[What needs to be done] Starting with the line that has "Liên hệ (244, 1551)" and finishing with the line that has "Nos marques (98, 2348)", set down each line below exactly. Pictures are not copied.

[Opening Exercise inputs section]

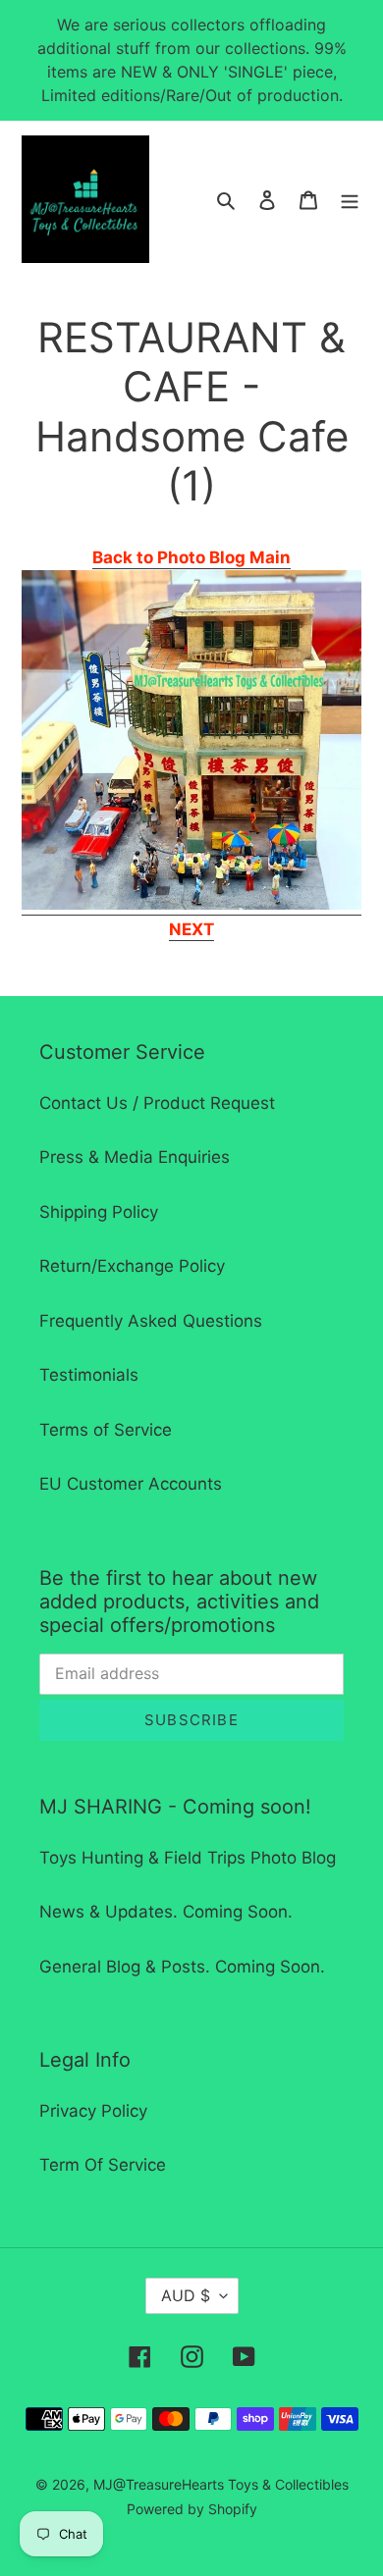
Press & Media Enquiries (134, 1157)
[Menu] (349, 199)
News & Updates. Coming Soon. (166, 1911)
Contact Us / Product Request (157, 1103)
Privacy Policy (93, 2111)
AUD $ (185, 2295)
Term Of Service (102, 2165)
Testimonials (88, 1375)
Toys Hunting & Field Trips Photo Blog (187, 1857)
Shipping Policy (98, 1212)
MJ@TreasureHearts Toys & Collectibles (221, 2484)
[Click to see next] (191, 905)
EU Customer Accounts (130, 1484)
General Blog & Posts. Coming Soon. (182, 1966)
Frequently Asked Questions (150, 1321)
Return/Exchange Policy (132, 1266)
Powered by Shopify (192, 2508)
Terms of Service (105, 1430)
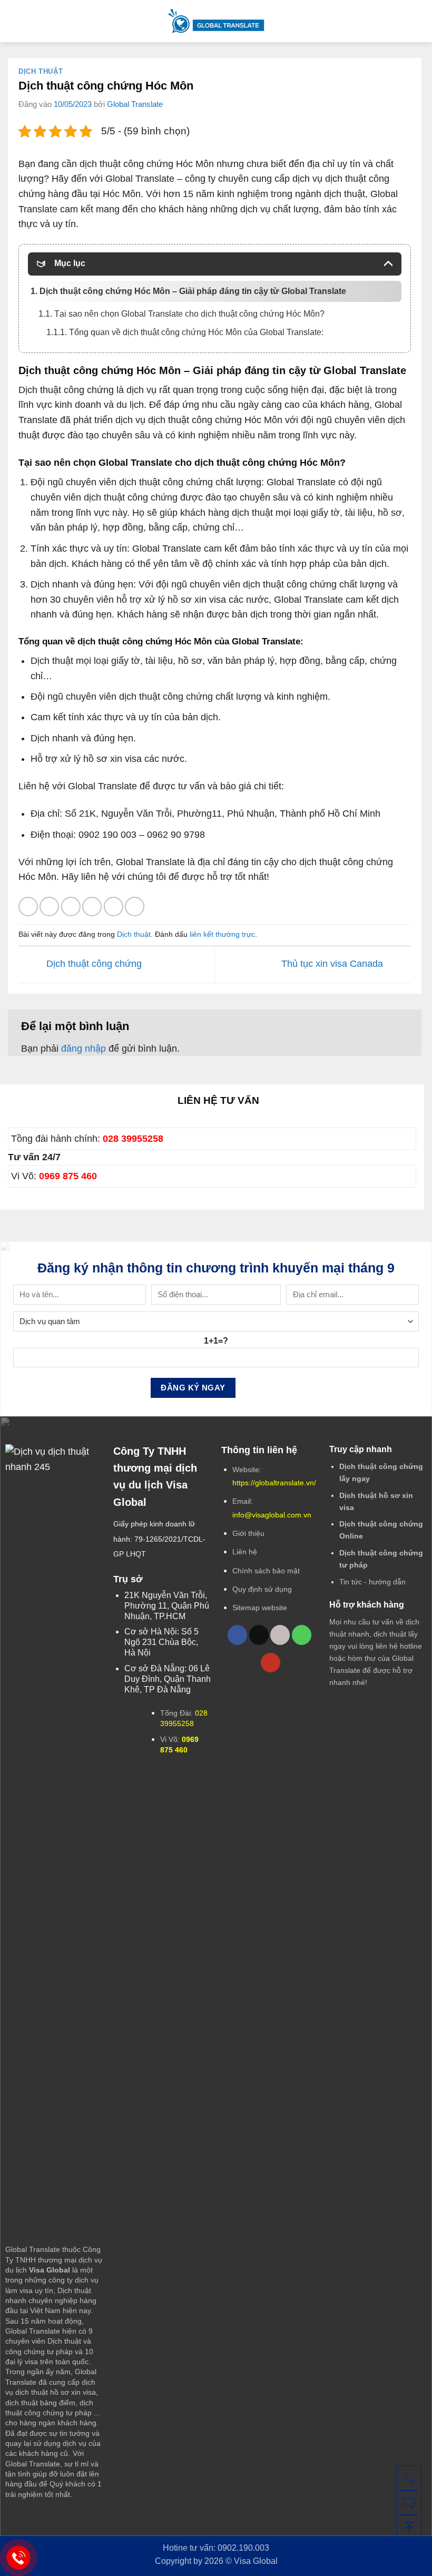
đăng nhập (83, 1048)
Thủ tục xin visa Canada (333, 963)
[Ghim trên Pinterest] (113, 906)
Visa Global (256, 2560)
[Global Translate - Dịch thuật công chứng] (216, 21)
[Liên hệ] (19, 2558)
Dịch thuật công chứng (93, 963)
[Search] (419, 21)
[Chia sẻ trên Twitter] (71, 906)
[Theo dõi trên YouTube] (270, 1662)
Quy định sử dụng (262, 1589)
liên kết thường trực (222, 934)
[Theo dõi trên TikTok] (259, 1634)
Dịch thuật (40, 71)
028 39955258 (133, 1138)
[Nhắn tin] (409, 2502)
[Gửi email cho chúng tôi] (280, 1634)
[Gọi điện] (409, 2478)
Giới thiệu (248, 1533)
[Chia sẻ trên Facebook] (49, 906)
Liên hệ (244, 1551)
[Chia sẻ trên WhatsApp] (28, 906)
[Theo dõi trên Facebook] (237, 1634)
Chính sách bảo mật (266, 1570)
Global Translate (135, 104)
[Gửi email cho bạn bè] (92, 906)
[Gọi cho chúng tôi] (301, 1634)
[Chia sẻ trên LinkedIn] (134, 906)
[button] (15, 21)
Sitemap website (259, 1607)
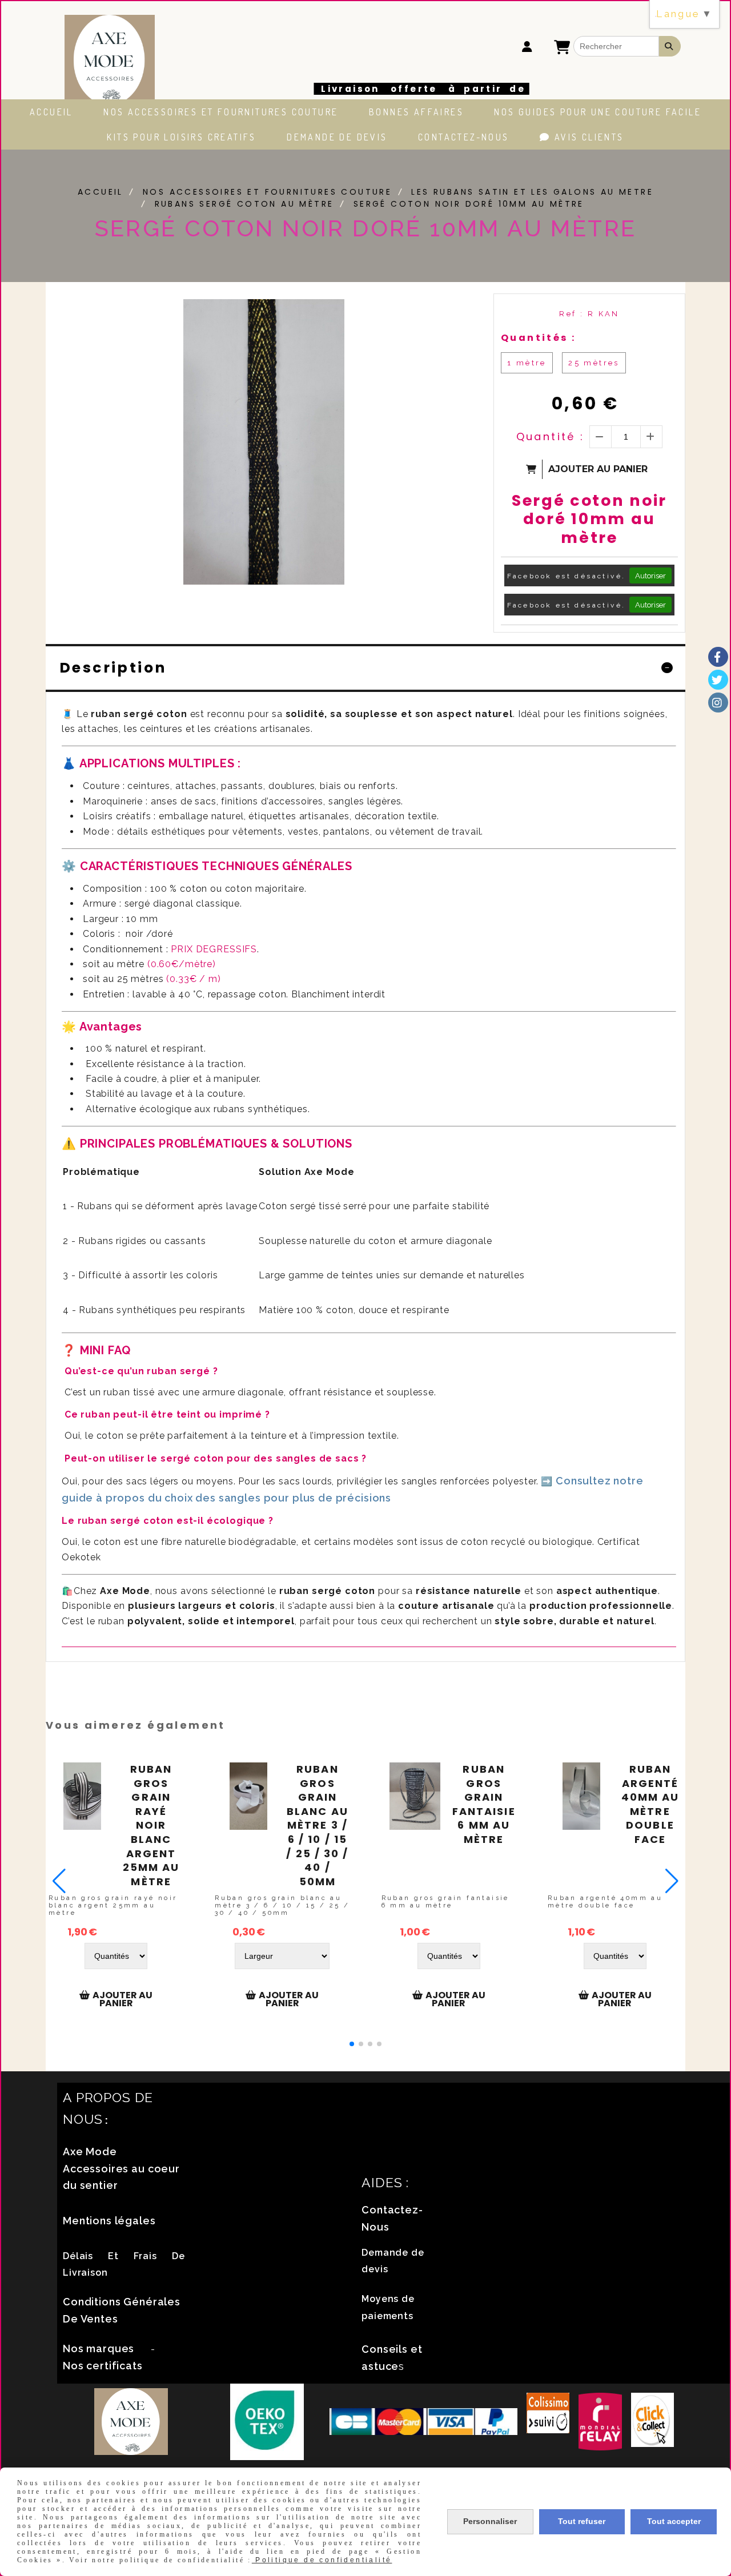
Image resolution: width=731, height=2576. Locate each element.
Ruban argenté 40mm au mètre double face (650, 1804)
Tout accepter (674, 2521)
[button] (352, 2044)
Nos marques (98, 2348)
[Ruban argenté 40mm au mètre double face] (581, 1796)
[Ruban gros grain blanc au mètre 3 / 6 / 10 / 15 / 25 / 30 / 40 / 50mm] (248, 1796)
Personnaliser (490, 2521)
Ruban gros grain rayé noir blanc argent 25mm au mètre (151, 1825)
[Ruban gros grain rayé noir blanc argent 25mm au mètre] (82, 1796)
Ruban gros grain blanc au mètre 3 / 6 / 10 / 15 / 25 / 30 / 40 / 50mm (317, 1825)
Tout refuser (581, 2521)
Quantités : (538, 337)
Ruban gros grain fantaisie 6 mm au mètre (484, 1804)
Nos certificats (103, 2366)
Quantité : (550, 436)
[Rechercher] (670, 46)
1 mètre (527, 363)
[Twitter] (718, 680)
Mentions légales (109, 2221)
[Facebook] (718, 657)
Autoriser (650, 575)
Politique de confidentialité (322, 2560)
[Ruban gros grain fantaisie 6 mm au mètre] (415, 1796)
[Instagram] (718, 703)
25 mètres (594, 363)
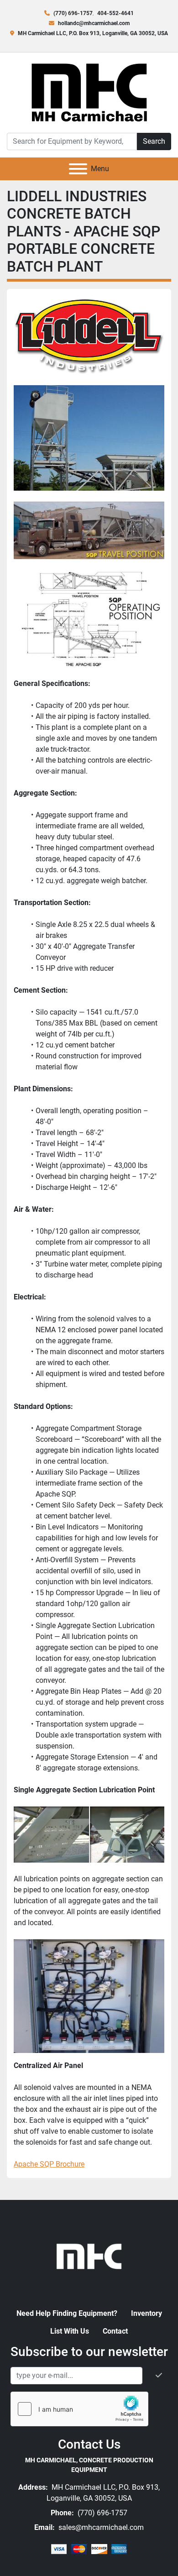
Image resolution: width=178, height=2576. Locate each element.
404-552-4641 (115, 13)
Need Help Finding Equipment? (66, 2313)
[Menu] (78, 168)
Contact (115, 2331)
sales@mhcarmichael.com (100, 2527)
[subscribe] (159, 2375)
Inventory (146, 2313)
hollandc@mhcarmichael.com (94, 23)
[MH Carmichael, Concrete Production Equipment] (89, 2255)
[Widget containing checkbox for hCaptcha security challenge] (79, 2409)
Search (154, 141)
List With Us (69, 2331)
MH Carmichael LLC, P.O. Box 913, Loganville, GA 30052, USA (93, 33)
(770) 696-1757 (73, 13)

[Closing Exercise inputs section]

[Answer to this problem]
Liên hệ (244, 1551)
[Chia sẻ trên WhatsApp] (28, 906)
[Theo dõi trên Facebook] (237, 1634)
Chính sách bảo mật (266, 1570)
Global Translate (135, 104)
[Gửi email cho bạn bè] (92, 906)
[Gọi cho chúng tôi] (301, 1634)
[Chia sẻ trên LinkedIn] (134, 906)
[button] (15, 21)
Sitemap website (259, 1607)
Image resolution: width=731, height=2576. Locate each element.
Ruban argenté 40mm au mètre double face (650, 1804)
Tout accepter (674, 2521)
[button] (352, 2044)
Nos marques (98, 2348)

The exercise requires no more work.